Билл безумно озирается по сторонам, но, кажется, пара Буйных на сегодня стала единственными ходячими гостями квартала. И когда он понимает, что мы в безопасности на ближайшие четыре минуты и восемь секунд, он снимает с себя майку и стирает с моего лица кровь, начавшую сворачиваться. Теперь я вижу его гораздо лучше перепуганного, часто дышащего, как после марафона. А потом юный Вайнберг еще раз напоминает о том, что Рудольф Альтман редкостный идиот. Говорит, он придурок и немецкий выродок.
«Ведь каждая мелочь будет в порядке»
Только попробуй потерять сознание! Смотри на меня, понял? Все хорошо. Я с тобой. Смотри на меня, Руди, сейчас приедет Бес, и все будет хорошо! Только не теряй сознание! Олень!
Я вроде как утвердительно киваю и сплевываю кровь с осколками зубов себе на подбородок
и шею. Прошу его прикурить мне и затягиваюсь, выпуская дым из разбитого носа. И Билл делает глубокую затяжку после меня. Он рвано выдыхает едкое облако на мое лицо.
Да как я без тебя, Олень?..
Он не отпускает меня из рук. Вытирает заливающую глаза кровь и целует меня, напоминая, что я не посмею его оставить.
А потом прилетает Бес. Кристиан с легкостью затаскивает меня на заднее сиденье и сажает Билла рядом, вкалывает в шею маслянистую зеленую жидкость и крепче затягивает рубашку на плече, попутно качая обезболивающими, но кровь продолжает течь. Шикарный салон бесова авто безнадежно уделан. Черный Бог перепуган не меньше Вайнберга, но, в отличие от него, держит себя в руках. На нас косится чуткий доберман Ричи. Мы едем.
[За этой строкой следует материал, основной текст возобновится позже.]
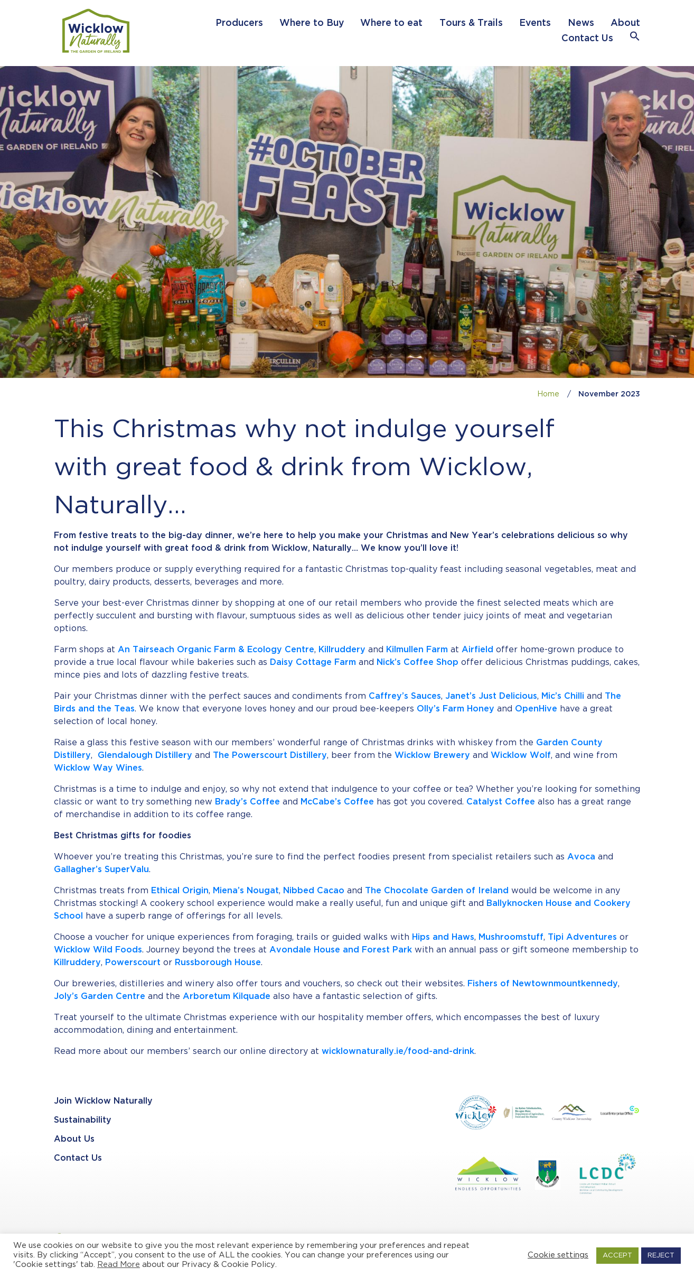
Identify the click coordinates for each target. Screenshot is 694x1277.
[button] (635, 38)
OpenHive (536, 709)
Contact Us (587, 38)
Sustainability (82, 1120)
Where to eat (391, 23)
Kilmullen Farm (417, 650)
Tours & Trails (471, 23)
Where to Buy (311, 23)
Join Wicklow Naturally (103, 1101)
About (625, 23)
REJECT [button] (661, 1256)
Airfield (477, 650)
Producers (239, 23)
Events (535, 23)
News (581, 23)
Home (548, 394)
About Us (74, 1139)
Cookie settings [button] (558, 1255)
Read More (118, 1264)
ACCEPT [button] (617, 1256)
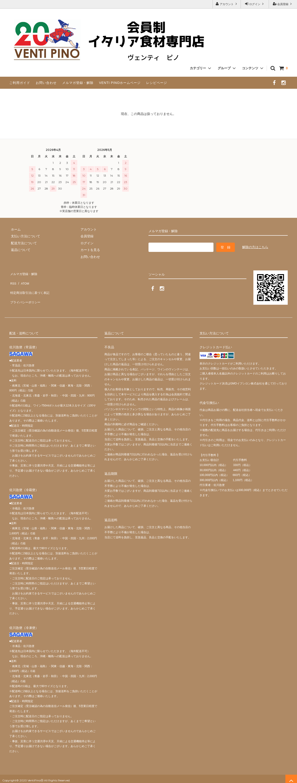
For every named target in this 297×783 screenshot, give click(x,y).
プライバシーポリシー (25, 293)
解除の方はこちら (255, 247)
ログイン (255, 4)
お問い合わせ (46, 83)
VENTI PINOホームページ (120, 83)
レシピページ (156, 83)
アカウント (226, 4)
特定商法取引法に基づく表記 (30, 286)
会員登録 (283, 4)
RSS (12, 280)
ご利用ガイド (19, 83)
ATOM (23, 280)
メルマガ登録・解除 (78, 83)
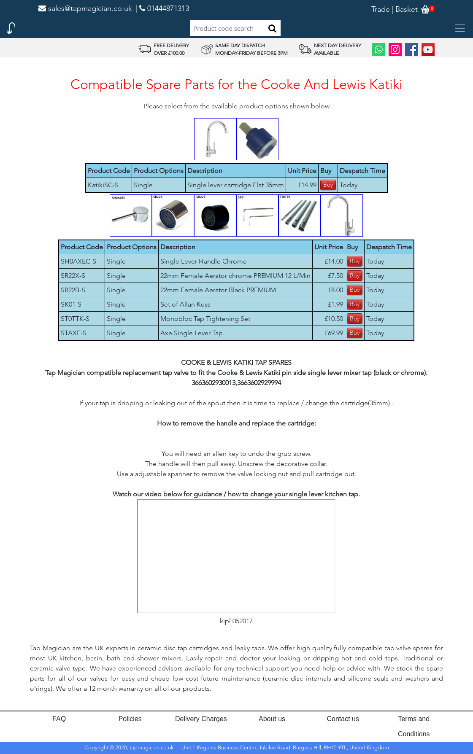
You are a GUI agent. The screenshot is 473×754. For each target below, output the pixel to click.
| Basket (405, 9)
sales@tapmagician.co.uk (85, 8)
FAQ (59, 718)
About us (272, 718)
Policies (130, 718)
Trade (380, 9)
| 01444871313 (162, 8)
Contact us (343, 718)
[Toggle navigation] (460, 28)
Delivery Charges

Последнее, что я помню: Билл держит меня за здоровую руку и просит на него смотреть. Мы едем быстро, но не так, как гнали до лобового столкновения с Буйными. Дорога занимает не более двадцати минут. Ветер врывается в окна, музыка не раздается из динамиков, что бывает редко в этой машине. Все это время Кристиан курит. И после Вайнберг несет меня к Богомолу на стол, спину холодит его стерильный металл, в глаза бьет искусственный белый свет, а Бес кружит по убежищу врачевателя, в то время, как мальчишка пытается рассказать о случившемся.